What is being asked :: Return the entries below in full. Keep every word as it is.
##### Extracted entries
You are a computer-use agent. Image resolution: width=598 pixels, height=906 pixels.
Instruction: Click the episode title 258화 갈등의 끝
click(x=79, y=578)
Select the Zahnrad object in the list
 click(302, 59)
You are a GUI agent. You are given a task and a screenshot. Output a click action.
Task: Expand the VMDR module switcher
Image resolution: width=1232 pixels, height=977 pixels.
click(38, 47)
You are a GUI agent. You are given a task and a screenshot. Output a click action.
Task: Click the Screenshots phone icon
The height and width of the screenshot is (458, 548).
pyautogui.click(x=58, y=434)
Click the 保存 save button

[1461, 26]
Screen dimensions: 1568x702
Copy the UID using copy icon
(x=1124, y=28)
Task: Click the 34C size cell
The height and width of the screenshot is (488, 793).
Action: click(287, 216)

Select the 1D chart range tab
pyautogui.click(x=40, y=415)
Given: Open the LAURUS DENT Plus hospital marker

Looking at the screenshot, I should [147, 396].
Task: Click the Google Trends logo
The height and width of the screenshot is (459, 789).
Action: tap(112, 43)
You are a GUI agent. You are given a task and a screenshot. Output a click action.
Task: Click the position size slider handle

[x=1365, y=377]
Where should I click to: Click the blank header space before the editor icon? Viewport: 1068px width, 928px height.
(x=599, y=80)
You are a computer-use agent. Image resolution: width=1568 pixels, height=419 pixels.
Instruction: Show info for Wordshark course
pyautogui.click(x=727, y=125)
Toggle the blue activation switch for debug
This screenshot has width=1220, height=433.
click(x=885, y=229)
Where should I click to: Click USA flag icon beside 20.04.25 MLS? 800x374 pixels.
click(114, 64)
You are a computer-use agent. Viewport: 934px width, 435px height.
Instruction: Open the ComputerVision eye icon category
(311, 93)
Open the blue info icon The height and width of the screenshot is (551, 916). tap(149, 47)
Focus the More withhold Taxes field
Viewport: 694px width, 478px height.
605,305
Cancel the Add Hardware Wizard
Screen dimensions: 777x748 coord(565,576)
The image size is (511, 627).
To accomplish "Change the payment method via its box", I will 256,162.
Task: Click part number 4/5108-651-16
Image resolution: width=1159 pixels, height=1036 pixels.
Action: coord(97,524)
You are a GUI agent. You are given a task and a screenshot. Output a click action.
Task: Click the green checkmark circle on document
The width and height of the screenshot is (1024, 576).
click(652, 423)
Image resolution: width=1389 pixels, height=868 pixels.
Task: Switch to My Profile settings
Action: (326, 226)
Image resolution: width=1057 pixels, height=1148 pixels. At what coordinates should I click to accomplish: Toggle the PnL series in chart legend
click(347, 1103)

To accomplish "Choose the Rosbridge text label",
##########
Finished task ::
You are a computer-use agent. Image resolution: width=598 pixels, height=906 pixels.
Instruction: Click the episode title 258화 갈등의 끝
click(x=79, y=578)
Select the Zahnrad object in the list
 click(302, 59)
You are a GUI agent. You are given a task and a screenshot. Output a click action.
Task: Expand the VMDR module switcher
Image resolution: width=1232 pixels, height=977 pixels.
click(38, 47)
You are a GUI agent. You are given a task and a screenshot. Output a click action.
Task: Click the Screenshots phone icon
The height and width of the screenshot is (458, 548).
pyautogui.click(x=58, y=434)
Click the 保存 save button

[1461, 26]
Screen dimensions: 1568x702
Copy the UID using copy icon
(x=1124, y=28)
Task: Click the 34C size cell
The height and width of the screenshot is (488, 793).
Action: click(287, 216)

Select the 1D chart range tab
pyautogui.click(x=40, y=415)
Given: Open the LAURUS DENT Plus hospital marker

Looking at the screenshot, I should [147, 396].
Task: Click the Google Trends logo
The height and width of the screenshot is (459, 789).
Action: tap(112, 43)
You are a GUI agent. You are given a task and a screenshot. Output a click action.
Task: Click the position size slider handle

[x=1365, y=377]
Where should I click to: Click the blank header space before the editor icon? Viewport: 1068px width, 928px height.
(x=599, y=80)
You are a computer-use agent. Image resolution: width=1568 pixels, height=419 pixels.
Instruction: Show info for Wordshark course
pyautogui.click(x=727, y=125)
Toggle the blue activation switch for debug
This screenshot has width=1220, height=433.
click(x=885, y=229)
Where should I click to: Click USA flag icon beside 20.04.25 MLS? 800x374 pixels.
click(114, 64)
You are a computer-use agent. Viewport: 934px width, 435px height.
Instruction: Open the ComputerVision eye icon category
(311, 93)
Open the blue info icon The height and width of the screenshot is (551, 916). tap(149, 47)
Focus the More withhold Taxes field
Viewport: 694px width, 478px height.
605,305
Cancel the Add Hardware Wizard
Screen dimensions: 777x748 coord(565,576)
The image size is (511, 627).
To accomplish "Change the payment method via its box", I will 256,162.
Task: Click part number 4/5108-651-16
Image resolution: width=1159 pixels, height=1036 pixels.
Action: coord(97,524)
You are a GUI agent. You are given a task and a screenshot. Output a click action.
Task: Click the green checkmark circle on document
The width and height of the screenshot is (1024, 576).
click(652, 423)
Image resolution: width=1389 pixels, height=868 pixels.
Task: Switch to My Profile settings
Action: (326, 226)
Image resolution: width=1057 pixels, height=1148 pixels. At what coordinates should I click to accomplish: Toggle the PnL series in chart legend
click(347, 1103)

To accomplish "Choose the Rosbridge text label",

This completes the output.